Giorgia Meloni

Il referendum sulla giustizia non doveva essere un voto sul governo. Eppure, nei fatti, lo è diventato. Nonostante i tentativi della premier Giorgia Meloni di respingere questa lettura, il risultato ha avuto un effetto politico immediato: ha aperto una fase di resa dei conti interna alla maggioranza ed una corsa frenetica verso l’approvazione di una nuova legge elettorale.

Nel giro di pochi giorni, si è assistito a una sequenza rapida di dimissioni e pressioni che ha coinvolto prima Andrea Delmastro e Giusi Bartolozzi, poi – dopo un braccio di ferro durato ore – anche e soprattutto Daniela Santanchè. Una dinamica che va oltre i singoli casi e racconta un passaggio politico più profondo: la necessità, per il governo, di recuperare credibilità proprio sul terreno su cui è stato bocciato dagli elettori.

Le vicende dei tre esponenti, pur diverse tra loro, convergono tutte sul piano della tenuta istituzionale. Per Delmastro hanno pesato rapporti imprenditoriali ritenuti inopportuni, da lui stesso definiti una “leggerezza”; per Bartolozzi sono state determinanti le polemiche per dichiarazioni contro la magistratura, definita “plotone di esecuzione”, e la gestione del referendum; mentre per Santanchè il nodo resta giudiziario, tra processo per falso in bilancio e indagini per bancarotta. Tre storie differenti, ma un problema comune: la difficoltà di sostenere una linea rigorosa sulla giustizia con figure esposte su quel fronte.

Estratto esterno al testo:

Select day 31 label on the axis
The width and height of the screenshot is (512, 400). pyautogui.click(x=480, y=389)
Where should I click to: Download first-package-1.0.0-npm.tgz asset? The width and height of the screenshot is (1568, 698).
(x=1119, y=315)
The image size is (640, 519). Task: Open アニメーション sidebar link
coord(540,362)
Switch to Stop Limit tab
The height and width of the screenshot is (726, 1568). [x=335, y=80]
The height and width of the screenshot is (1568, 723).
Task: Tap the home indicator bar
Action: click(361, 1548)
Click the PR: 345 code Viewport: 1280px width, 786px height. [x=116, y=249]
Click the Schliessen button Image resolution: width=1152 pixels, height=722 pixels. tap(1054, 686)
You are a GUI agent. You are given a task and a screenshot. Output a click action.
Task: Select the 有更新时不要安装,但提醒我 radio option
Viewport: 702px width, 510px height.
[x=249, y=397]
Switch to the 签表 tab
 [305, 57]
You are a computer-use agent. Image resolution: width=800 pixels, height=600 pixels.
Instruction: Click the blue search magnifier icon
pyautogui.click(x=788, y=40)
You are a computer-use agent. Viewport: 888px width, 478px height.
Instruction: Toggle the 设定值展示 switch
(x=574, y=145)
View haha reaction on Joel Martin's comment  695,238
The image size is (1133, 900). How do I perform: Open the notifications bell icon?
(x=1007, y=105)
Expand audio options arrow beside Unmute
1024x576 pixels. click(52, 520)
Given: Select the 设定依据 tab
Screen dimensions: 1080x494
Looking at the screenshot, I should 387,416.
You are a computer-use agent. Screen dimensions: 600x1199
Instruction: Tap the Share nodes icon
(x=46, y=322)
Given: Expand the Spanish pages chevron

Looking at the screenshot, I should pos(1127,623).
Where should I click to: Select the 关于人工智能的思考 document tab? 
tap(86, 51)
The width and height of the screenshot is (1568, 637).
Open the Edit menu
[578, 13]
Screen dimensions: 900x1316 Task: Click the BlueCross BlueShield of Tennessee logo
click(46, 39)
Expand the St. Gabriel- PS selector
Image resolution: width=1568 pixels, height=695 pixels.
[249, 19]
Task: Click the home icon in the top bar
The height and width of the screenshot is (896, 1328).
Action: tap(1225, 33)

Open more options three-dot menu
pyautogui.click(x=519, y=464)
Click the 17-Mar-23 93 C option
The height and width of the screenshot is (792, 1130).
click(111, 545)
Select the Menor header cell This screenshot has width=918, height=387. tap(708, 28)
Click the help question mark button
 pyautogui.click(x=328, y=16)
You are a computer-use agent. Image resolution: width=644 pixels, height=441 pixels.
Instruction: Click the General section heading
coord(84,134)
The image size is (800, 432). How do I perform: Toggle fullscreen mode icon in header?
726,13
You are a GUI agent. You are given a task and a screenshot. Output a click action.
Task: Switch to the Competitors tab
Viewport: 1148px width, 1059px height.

La scelta di Giorgia Meloni di chiedere un passo indietro segna quindi un tentativo di rimettere ordine, ma anche una vera e propria operazione politica. Una “epurazione” che ha il sapore della presa di coscienza, ma anche quello di una resa dei conti interna, resa inevitabile dal risultato referendario.

Tuttavia, se l’obiettivo era stabilizzare, il risultato potrebbe essere l’opposto. Perché il clima che emerge è quello di una maggioranza attraversata da tensioni e nervosismo, dove ogni caso può diventare detonatore di nuovi equilibri. Le parole della stessa Santanchè – “obbedisco” ma “non sarò il capro espiatorio” – raccontano bene il livello di frizione che si è raggiunto.

In questo contesto, la mossa successiva della premier appare già delineata: accelerare sulla nuova legge elettorale e proiettarsi verso le politiche del 2027, cercando di trasformare la crisi in un’occasione di rilancio. Ma è una strategia che richiede coesione, e proprio quella sembra oggi l’elemento più fragile.

Dall’altra parte, le opposizioni osservano e incalzano. Parlano apertamente di crisi di governo, preparano mozioni e iniziano a organizzarsi. Elly Schlein rivendica la disponibilità a elezioni anticipate, Giuseppe Conte alza il livello dello scontro, mentre Nicola Fratoianni rilancia la necessità di una alternativa politica. Sullo sfondo, prende forma anche il tema delle primarie per la leadership, segnale di un campo che prova a farsi trovare pronto.

Il rischio, per il governo, è che la gestione della fase post-referendaria non si esaurisca nelle dimissioni già avvenute. Perché quando si apre una stagione di regolamenti interni, non sempre è facile stabilire dove si fermerà. E soprattutto, perché il referendum ha già dimostrato una cosa: quando il consenso si incrina, gli equilibri politici possono cambiare più velocemente del previsto.